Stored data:
[Start of section]
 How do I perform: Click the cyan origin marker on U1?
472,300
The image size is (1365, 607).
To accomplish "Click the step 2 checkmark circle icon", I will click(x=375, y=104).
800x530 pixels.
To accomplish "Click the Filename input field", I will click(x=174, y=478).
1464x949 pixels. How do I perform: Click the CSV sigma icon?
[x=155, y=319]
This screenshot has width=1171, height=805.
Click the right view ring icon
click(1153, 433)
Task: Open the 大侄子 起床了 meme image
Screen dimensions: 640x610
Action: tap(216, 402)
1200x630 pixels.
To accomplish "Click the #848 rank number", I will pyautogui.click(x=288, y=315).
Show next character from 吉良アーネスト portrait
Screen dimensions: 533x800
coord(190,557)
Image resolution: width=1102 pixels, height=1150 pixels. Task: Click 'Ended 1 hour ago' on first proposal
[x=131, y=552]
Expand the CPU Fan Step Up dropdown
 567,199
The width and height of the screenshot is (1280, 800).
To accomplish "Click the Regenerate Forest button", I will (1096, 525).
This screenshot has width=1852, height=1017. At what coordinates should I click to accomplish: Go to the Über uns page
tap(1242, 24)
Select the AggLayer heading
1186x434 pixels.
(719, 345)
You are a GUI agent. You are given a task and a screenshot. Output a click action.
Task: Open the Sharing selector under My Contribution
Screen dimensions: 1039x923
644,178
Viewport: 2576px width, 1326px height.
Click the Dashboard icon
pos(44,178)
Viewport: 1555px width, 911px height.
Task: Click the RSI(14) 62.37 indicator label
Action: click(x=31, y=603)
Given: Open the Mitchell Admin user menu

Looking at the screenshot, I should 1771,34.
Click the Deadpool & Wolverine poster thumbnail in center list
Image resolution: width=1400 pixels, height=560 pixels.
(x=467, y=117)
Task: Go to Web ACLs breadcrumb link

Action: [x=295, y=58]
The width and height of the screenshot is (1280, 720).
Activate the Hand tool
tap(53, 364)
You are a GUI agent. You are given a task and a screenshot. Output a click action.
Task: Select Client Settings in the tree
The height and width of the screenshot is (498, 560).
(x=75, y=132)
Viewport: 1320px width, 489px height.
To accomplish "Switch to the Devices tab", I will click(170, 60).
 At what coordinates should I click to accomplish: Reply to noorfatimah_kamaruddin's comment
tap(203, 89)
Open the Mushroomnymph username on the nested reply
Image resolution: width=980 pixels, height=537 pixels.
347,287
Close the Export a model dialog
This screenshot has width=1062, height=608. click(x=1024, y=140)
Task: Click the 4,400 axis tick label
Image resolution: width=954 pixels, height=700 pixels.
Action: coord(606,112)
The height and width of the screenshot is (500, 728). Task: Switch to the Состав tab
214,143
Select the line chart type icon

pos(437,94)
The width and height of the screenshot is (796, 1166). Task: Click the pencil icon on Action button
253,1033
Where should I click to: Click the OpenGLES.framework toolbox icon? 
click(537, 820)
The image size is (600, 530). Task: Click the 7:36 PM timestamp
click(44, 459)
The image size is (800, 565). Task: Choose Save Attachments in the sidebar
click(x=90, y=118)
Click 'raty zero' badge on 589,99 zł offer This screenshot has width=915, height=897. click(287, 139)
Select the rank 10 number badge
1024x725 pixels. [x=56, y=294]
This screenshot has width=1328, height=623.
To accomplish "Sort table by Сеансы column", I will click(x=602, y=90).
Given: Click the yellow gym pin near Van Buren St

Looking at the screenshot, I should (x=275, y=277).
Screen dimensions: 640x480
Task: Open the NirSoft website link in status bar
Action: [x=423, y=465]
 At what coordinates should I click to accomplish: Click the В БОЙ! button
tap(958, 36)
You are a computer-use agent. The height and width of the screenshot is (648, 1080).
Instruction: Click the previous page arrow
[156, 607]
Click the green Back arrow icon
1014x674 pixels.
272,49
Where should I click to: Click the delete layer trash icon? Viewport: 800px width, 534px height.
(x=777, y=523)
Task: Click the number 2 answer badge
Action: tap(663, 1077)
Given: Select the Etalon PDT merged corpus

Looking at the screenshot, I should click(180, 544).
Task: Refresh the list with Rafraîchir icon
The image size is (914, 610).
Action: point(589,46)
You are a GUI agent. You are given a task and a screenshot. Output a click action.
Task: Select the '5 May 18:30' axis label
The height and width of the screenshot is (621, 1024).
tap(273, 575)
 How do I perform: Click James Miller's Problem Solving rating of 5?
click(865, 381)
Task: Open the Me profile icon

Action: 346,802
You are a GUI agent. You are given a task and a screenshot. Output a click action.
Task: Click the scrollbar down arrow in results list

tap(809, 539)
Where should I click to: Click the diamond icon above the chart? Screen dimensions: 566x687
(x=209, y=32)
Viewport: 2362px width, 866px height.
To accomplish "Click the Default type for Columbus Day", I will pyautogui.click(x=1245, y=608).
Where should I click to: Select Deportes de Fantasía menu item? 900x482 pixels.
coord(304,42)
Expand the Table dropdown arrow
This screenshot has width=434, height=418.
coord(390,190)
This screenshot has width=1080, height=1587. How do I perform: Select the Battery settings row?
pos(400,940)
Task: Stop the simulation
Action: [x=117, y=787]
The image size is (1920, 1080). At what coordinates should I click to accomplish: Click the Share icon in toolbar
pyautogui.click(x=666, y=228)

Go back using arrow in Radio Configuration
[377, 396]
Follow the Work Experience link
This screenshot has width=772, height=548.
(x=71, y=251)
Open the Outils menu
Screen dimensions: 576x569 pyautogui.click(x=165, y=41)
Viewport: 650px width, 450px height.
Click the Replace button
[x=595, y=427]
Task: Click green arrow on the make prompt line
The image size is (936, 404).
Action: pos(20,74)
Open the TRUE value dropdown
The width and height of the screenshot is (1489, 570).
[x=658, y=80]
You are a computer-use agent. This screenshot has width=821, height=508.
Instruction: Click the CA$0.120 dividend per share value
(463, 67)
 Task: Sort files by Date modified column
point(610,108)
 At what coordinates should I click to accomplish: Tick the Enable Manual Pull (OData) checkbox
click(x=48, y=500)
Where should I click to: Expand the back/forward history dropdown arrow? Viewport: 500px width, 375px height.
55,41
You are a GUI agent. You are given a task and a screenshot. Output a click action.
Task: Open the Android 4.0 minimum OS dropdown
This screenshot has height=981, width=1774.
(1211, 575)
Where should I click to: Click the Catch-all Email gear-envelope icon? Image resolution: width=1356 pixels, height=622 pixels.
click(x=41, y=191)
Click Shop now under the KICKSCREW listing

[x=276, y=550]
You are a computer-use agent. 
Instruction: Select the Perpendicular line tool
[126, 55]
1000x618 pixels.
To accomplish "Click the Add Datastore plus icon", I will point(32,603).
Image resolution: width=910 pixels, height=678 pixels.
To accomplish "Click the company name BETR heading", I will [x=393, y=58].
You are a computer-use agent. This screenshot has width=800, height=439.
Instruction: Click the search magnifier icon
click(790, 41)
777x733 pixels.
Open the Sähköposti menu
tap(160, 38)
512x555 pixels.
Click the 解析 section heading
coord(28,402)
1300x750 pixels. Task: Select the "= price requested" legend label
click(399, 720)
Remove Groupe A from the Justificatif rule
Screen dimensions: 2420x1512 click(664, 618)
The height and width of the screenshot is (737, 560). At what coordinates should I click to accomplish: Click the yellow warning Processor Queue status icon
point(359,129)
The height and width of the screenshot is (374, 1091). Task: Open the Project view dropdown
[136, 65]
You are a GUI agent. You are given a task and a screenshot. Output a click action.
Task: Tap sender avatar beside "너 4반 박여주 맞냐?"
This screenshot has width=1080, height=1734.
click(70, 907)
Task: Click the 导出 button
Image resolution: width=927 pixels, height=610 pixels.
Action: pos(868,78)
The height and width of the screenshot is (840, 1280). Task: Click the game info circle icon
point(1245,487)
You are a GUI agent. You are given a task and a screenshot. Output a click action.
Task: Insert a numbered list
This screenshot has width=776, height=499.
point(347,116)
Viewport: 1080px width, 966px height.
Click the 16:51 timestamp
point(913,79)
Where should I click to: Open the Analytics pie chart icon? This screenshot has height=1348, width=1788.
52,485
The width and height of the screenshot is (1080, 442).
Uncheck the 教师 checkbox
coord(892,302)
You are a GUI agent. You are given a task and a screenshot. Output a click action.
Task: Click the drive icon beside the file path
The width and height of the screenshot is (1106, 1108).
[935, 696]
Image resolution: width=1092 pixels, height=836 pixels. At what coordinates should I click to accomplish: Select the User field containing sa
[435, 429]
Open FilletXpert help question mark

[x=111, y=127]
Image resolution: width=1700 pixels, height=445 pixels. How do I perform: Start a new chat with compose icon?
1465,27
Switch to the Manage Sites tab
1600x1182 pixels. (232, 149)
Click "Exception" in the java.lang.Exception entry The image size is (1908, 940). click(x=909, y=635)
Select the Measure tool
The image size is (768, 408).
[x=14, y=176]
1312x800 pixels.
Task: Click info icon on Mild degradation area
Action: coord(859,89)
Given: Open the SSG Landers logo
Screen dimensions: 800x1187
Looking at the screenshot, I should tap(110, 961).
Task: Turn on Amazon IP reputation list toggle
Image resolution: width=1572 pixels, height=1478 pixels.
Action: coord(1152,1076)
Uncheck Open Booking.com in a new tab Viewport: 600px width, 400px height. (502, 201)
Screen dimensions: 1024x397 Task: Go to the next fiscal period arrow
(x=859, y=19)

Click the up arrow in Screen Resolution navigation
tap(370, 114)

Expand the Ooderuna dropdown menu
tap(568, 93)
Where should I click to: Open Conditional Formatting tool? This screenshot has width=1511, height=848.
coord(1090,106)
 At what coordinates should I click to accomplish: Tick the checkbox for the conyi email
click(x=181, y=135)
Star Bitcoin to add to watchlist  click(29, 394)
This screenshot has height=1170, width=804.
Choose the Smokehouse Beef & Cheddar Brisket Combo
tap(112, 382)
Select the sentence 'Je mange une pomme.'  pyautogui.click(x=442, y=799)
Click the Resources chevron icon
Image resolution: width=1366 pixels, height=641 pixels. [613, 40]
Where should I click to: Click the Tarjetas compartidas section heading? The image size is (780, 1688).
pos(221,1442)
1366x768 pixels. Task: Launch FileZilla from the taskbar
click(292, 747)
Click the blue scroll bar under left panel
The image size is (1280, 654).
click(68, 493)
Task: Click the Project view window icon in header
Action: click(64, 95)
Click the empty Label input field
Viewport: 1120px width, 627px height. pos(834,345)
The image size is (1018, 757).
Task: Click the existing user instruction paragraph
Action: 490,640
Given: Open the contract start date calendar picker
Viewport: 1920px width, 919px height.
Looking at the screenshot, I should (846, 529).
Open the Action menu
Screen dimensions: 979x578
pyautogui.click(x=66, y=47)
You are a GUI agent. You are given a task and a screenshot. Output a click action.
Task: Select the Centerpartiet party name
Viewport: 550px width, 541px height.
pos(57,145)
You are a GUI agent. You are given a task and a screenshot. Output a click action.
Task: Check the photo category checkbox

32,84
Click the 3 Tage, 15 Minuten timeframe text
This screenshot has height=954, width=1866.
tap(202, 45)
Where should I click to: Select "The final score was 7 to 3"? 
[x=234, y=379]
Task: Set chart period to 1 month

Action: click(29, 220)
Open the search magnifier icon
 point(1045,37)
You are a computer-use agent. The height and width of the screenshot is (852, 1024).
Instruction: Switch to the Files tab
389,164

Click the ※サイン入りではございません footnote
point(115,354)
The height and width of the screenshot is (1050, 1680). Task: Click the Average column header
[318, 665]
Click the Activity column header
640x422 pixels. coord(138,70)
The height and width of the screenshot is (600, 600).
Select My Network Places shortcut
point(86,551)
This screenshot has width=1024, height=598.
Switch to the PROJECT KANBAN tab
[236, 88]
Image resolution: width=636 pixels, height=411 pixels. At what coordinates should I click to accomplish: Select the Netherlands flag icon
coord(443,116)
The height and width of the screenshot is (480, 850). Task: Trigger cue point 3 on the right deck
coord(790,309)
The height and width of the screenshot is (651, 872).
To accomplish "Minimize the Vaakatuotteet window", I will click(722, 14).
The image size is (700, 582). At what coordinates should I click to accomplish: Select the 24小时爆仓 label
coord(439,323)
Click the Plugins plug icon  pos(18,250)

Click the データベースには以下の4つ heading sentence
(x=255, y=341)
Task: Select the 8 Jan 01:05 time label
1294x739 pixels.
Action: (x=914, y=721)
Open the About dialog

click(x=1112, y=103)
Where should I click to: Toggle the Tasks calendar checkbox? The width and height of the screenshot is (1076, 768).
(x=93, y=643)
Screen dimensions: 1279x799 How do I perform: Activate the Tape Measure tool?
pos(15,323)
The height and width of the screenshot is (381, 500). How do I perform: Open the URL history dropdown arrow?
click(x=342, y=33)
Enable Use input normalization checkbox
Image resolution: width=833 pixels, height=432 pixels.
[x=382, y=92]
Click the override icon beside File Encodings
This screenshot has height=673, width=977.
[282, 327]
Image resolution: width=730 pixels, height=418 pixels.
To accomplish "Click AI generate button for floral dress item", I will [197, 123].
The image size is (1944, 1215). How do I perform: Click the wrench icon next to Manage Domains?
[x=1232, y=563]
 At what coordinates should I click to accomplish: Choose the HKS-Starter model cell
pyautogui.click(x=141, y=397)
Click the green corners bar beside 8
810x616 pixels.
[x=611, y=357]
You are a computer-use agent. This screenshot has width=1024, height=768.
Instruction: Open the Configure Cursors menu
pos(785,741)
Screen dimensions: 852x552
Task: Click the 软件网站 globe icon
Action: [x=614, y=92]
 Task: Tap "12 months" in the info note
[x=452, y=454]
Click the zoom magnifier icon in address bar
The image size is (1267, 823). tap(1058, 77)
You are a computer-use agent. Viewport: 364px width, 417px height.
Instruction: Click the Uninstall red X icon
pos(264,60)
[End of section]
Once the lines above that include "green" are counted, report the number and nothing else.

> _Answer area_
3